[PATCH 4.18 37/79] x86/KVM/VMX: Add L1D flush algorithm

From: Greg Kroah-Hartman
Date: Tue Aug 14 2018 - 13:27:48 EST


4.18-stable review patch. If anyone has any objections, please let me know.

------------------

From: Paolo Bonzini <pbonzini@xxxxxxxxxx>

To mitigate the L1 Terminal Fault vulnerability it's required to flush L1D
on VMENTER to prevent rogue guests from snooping host memory.

CPUs will have a new control MSR via a microcode update to flush L1D with a
single MSR write, but in the absence of microcode a fallback to a software
based flush algorithm is required.

Add a software flush loop which is based on code from Intel.

Data provided -
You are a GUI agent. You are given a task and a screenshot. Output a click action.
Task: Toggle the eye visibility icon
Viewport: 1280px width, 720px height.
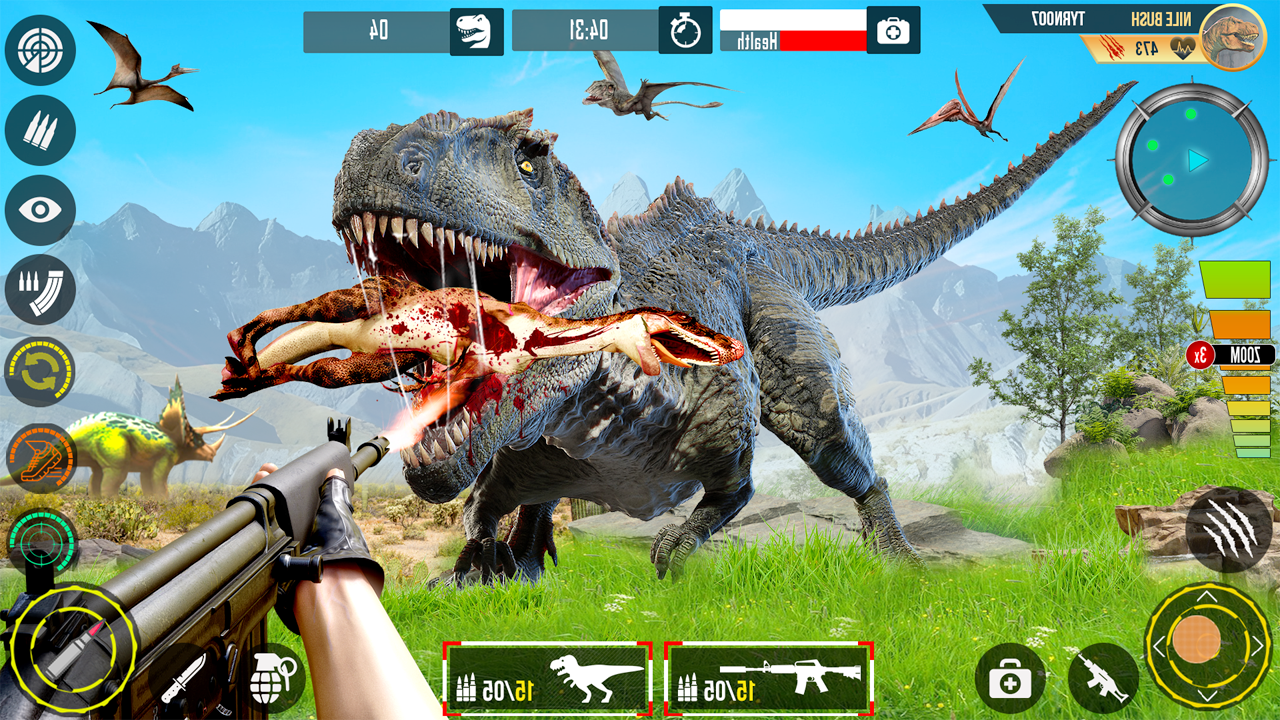click(40, 213)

Required task -
Copy word for word the part of the L1D flush patch message above, starting at "[PATCH 4.18 37/79]" and ending at "snooping host memory.".

Task result -
[PATCH 4.18 37/79] x86/KVM/VMX: Add L1D flush algorithm

From: Greg Kroah-Hartman
Date: Tue Aug 14 2018 - 13:27:48 EST


4.18-stable review patch. If anyone has any objections, please let me know.

------------------

From: Paolo Bonzini <pbonzini@xxxxxxxxxx>

To mitigate the L1 Terminal Fault vulnerability it's required to flush L1D
on VMENTER to prevent rogue guests from snooping host memory.